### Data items
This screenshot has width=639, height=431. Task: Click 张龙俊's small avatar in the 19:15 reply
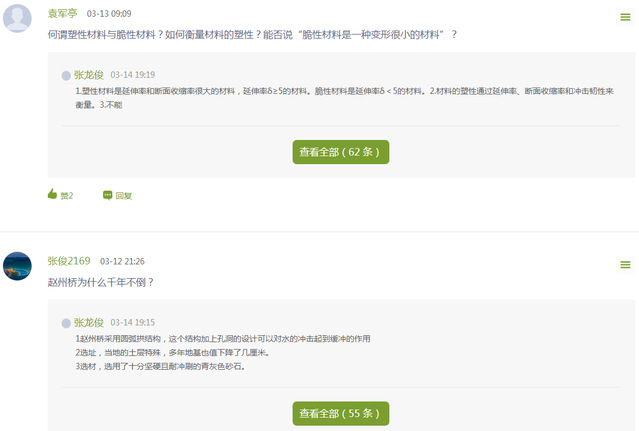66,323
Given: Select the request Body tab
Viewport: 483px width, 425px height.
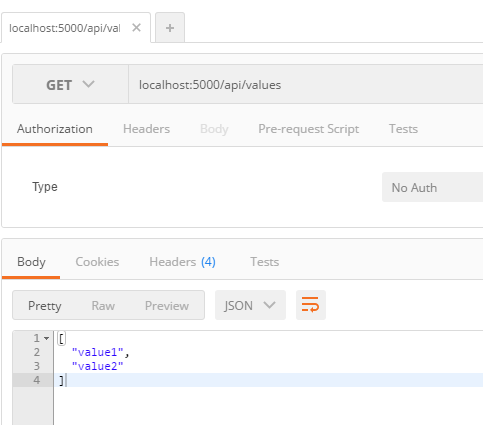Looking at the screenshot, I should (x=214, y=129).

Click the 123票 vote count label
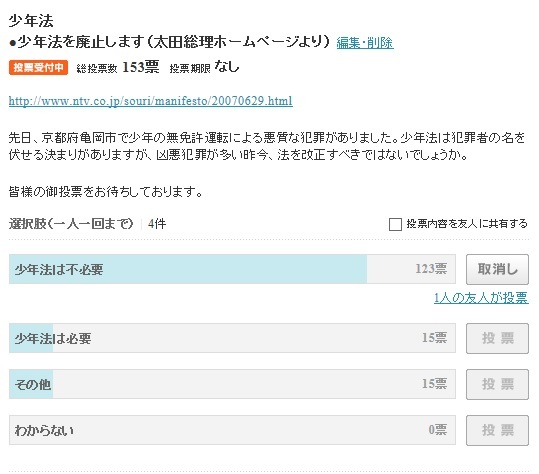[431, 269]
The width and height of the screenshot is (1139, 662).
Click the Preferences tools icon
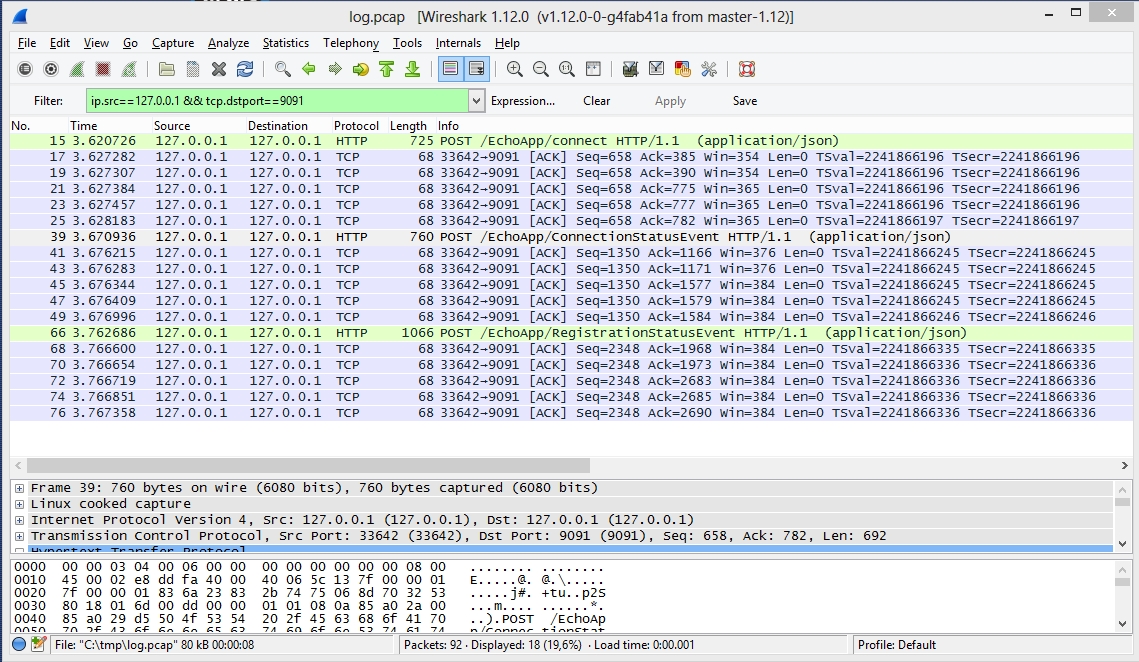[x=709, y=69]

### Your objective
What you write must match, line for line, the records from the line containing "Viewport: 483px width, 425px height." through the last line, with every picture left out.

### Result
Viewport: 483px width, 425px height.
Looking at the screenshot, I should (x=214, y=129).

Click the 123票 vote count label
[431, 269]
The width and height of the screenshot is (1139, 662).
Click the Preferences tools icon
[x=709, y=69]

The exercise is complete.